> DATA TO EXAMINE
======

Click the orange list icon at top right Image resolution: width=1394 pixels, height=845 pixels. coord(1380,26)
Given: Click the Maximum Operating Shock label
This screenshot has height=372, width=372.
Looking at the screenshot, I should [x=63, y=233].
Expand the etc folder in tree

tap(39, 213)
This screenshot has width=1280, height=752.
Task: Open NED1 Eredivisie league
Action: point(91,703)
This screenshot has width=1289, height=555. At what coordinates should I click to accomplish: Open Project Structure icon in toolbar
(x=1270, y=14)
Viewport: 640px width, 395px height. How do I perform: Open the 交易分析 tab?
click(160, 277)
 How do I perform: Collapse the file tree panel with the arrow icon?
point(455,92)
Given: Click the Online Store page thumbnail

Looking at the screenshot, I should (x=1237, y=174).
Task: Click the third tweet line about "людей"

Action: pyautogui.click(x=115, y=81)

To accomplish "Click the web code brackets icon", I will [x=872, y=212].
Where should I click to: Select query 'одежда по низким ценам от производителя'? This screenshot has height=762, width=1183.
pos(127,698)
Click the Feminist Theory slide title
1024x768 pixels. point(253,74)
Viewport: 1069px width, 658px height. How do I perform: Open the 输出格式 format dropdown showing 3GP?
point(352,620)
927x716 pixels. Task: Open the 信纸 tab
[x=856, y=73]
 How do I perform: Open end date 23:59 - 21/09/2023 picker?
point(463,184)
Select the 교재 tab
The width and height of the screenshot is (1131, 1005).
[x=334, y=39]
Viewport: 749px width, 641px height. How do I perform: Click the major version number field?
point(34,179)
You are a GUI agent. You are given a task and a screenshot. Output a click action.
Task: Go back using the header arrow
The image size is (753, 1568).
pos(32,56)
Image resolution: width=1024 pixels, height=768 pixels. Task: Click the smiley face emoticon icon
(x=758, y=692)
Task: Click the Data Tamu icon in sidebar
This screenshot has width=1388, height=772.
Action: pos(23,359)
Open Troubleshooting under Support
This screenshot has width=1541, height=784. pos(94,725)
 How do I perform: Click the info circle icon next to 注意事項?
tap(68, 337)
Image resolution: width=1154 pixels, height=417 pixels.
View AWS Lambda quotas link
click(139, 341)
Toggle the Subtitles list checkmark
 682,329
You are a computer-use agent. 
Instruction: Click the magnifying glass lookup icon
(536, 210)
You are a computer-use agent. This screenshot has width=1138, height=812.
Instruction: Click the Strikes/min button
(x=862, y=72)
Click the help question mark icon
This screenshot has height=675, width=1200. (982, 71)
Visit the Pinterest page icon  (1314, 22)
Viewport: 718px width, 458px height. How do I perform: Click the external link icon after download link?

======

> WHAT IS NEEDED
Give back exactly the lines running from the line containing "Instruction: Click the magnifying" through the end of the material above, both included, and nothing beyond them.

> EXERCISE SOLUTION
Instruction: Click the magnifying glass lookup icon
(536, 210)
You are a computer-use agent. This screenshot has width=1138, height=812.
Instruction: Click the Strikes/min button
(x=862, y=72)
Click the help question mark icon
This screenshot has height=675, width=1200. (982, 71)
Visit the Pinterest page icon  (1314, 22)
Viewport: 718px width, 458px height. How do I perform: Click the external link icon after download link?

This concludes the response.